Recognizing specifically the significant role that emissions of methane play in increasing temperatures, both countries consider increased action to control and reduce such emissions to be a matter of necessity. To this end, China intends to develop a comprehensive and ambitious National Action Plan on methane, aiming to achieve a significant effect on methane emissions control and reductions in the 2020s. Particularly, the waste sector account for around 20% of global human-caused methane emissions. On one hand, high-quality biogas systems have been recognized as the most efficient strategy to reduce methane emission of organic waste treatment; on other hand, biogas is considered a feasible and essential technology to produce sustainable energy to cover the shortage of nature gas. In these circumstances, identifying the most efficient biogas system and the deploying strategy it in developing areas have become hot topics. On-site generation and direct supply biogas to consumers would result in significant advantages to the supply chain of exploitation, conversion, and distribution. Most of all, it is possible to acquire the best co-benefits of sustainable energy production and greenhouse gas (GHG) emission mitigation, on the prerequisites of on-demand biogas supply and close-to-zero methane leakage.

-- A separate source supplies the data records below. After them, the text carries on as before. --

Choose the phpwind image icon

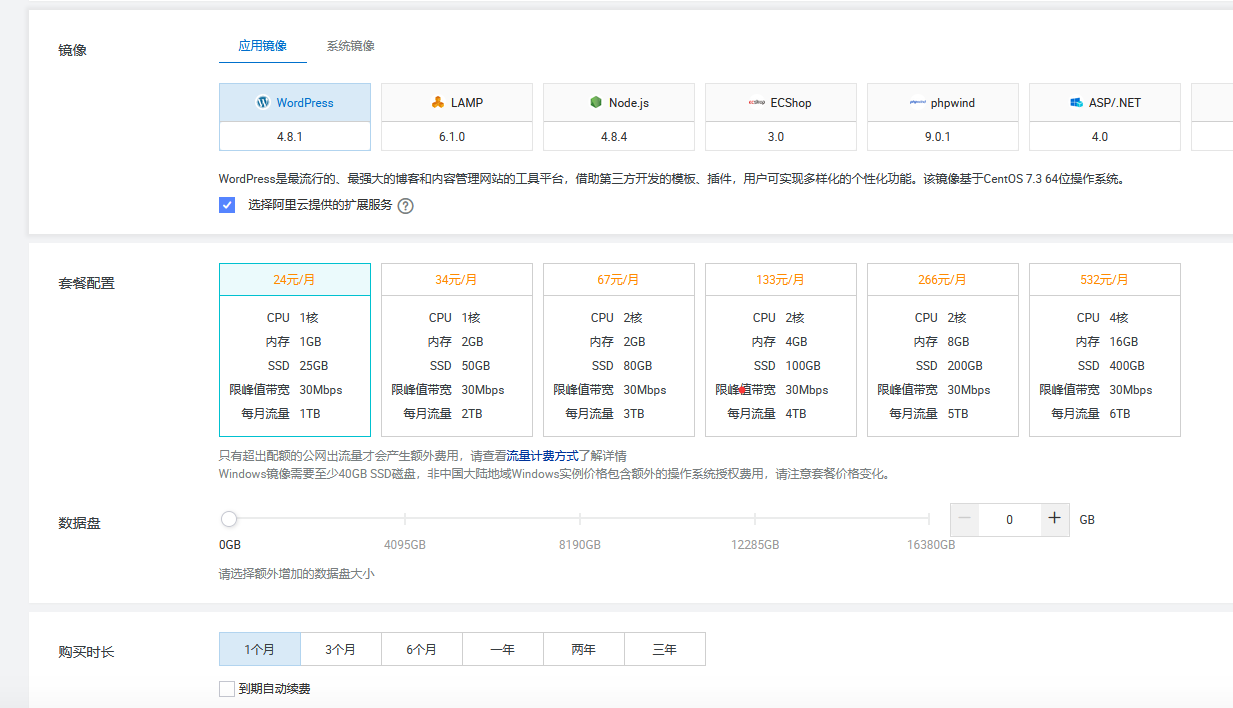pos(917,103)
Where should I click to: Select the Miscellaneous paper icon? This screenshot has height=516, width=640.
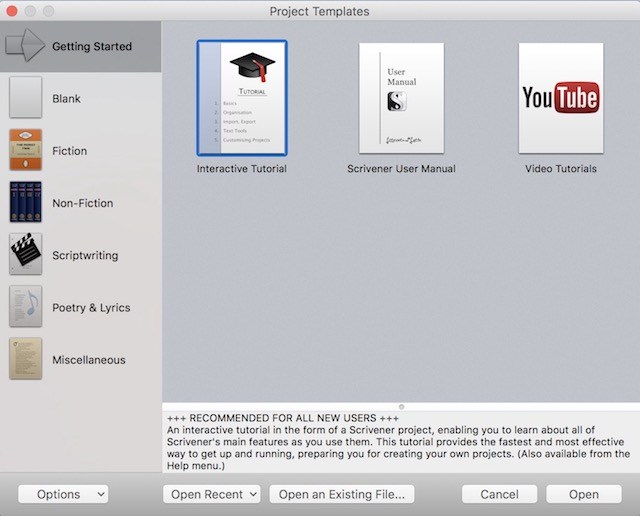point(25,359)
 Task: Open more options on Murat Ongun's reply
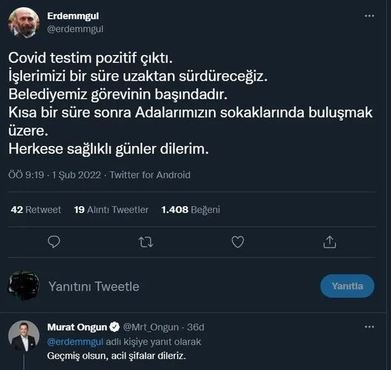click(369, 327)
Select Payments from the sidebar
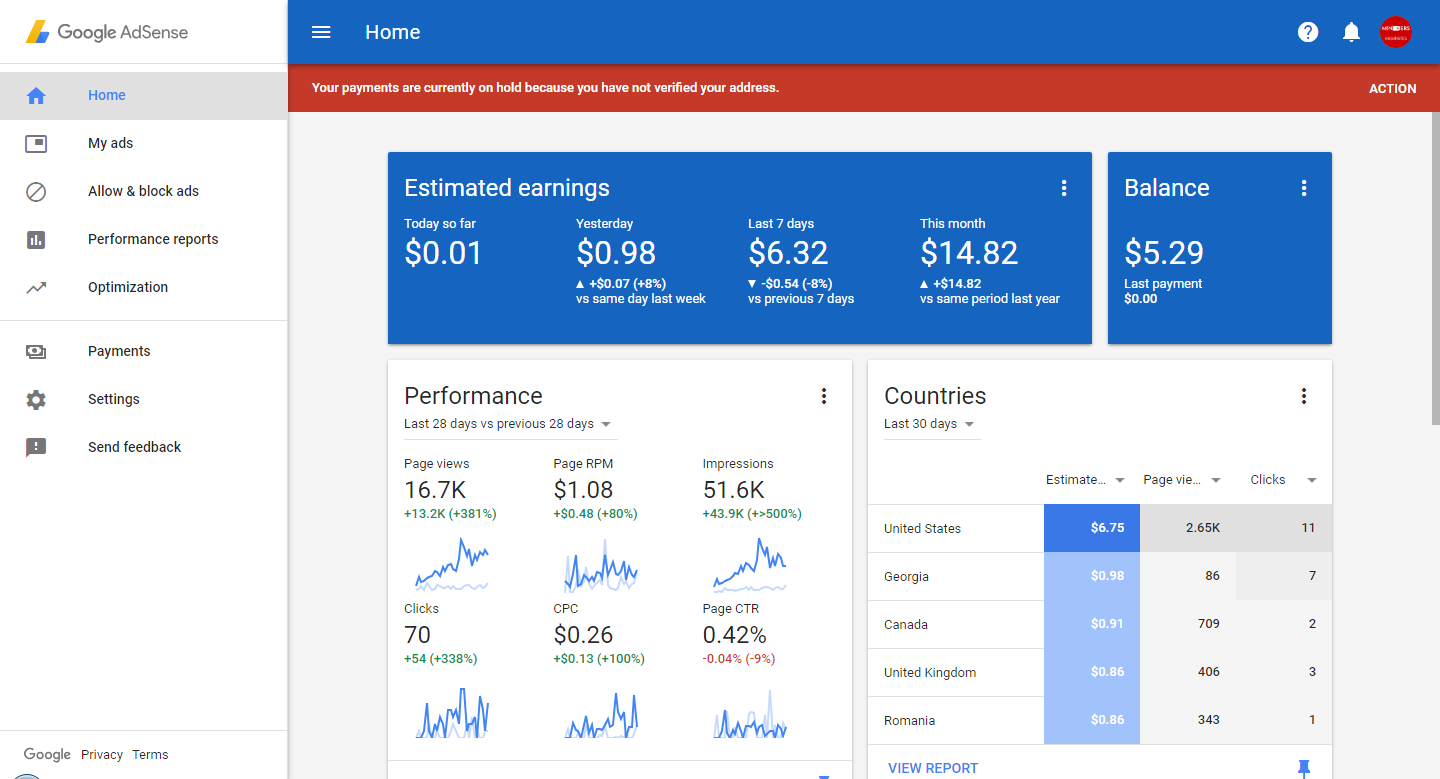This screenshot has width=1440, height=779. tap(119, 351)
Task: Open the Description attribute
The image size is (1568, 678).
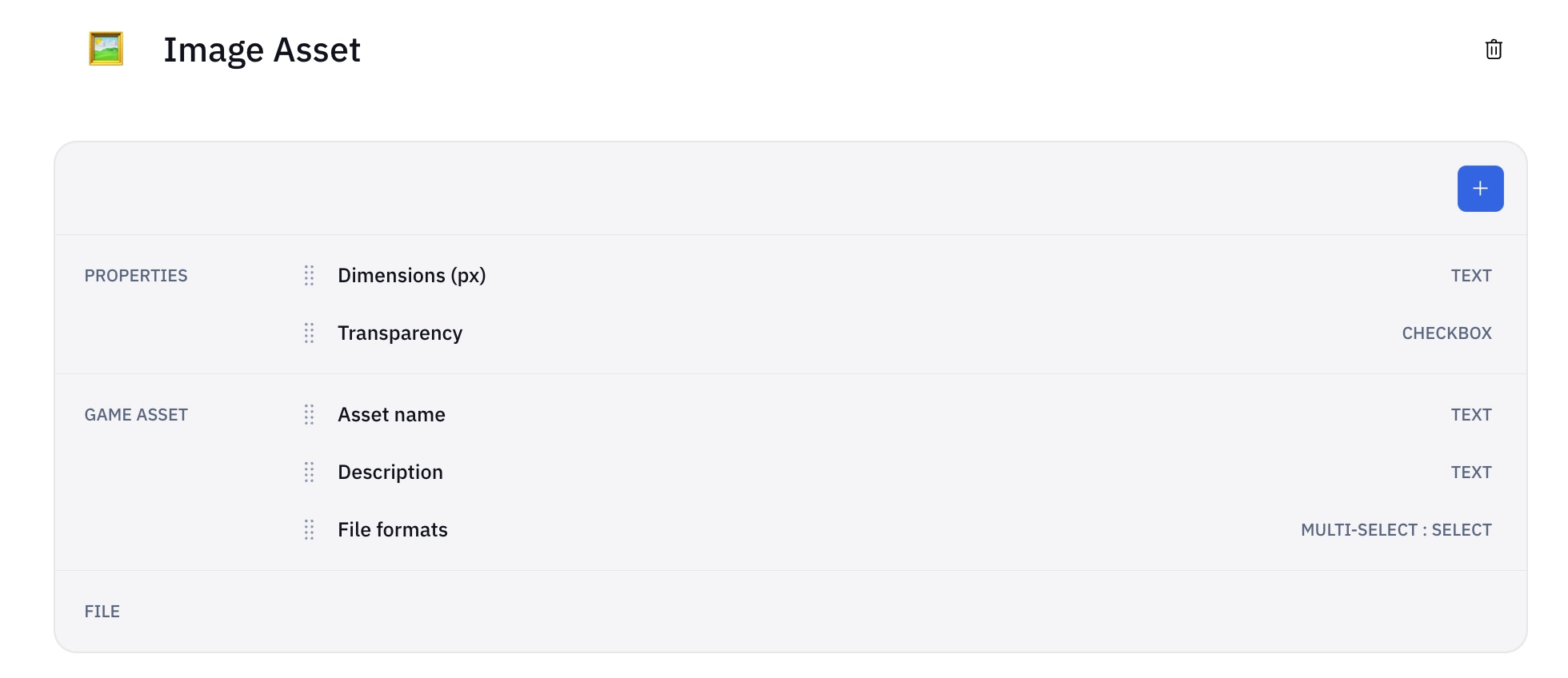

Authors provide a quantitative demonstration to analyze the dynamic changes of biogas flow depending on the user side and production side. Its general form includes fitting the biogas supply rate curve based on the characteristics of user-side consumption, establishing a self-adjusting platform, and building the mechanism of biogas flow modulation. They also show that an upgraded CBPD is a viable method for realizing the full co-benefits of transforming organic waste into biogas under prevailing climate conditions. Further, upgraded CBPD would not only be carried out in rural communities in a decentralized manner, but also could be conducted to store and supply organic fertilizer on-site for distribution distances minimization, to decrease direct nitrous oxide emissions by avoiding denitrification processes, and reduce synthetic fertilizer inputs, because more manure nitrogen is recycled back to farmland instead of being released into the open air. These could facilitate ecological utilization of an anaerobically digested fertilizer to nearby farms.

There is a huge energy demand of clean energy in China, such as biogas. Firstly, the methane production potential of manure is 2,467.7 billion MJ yr-1, which only covers 26.3% of current direct residential energy consumption in rural areas. Secondly, rural manufacturing industries would provide an exponential of energy consumption due to China’s rural revitalization strategy. Thirdly, the clean energy renovation of solid fuel substituting also requires more upgraded CBPD deployment for converting various agricultural wastes to satisfy time-use demand in rural areas.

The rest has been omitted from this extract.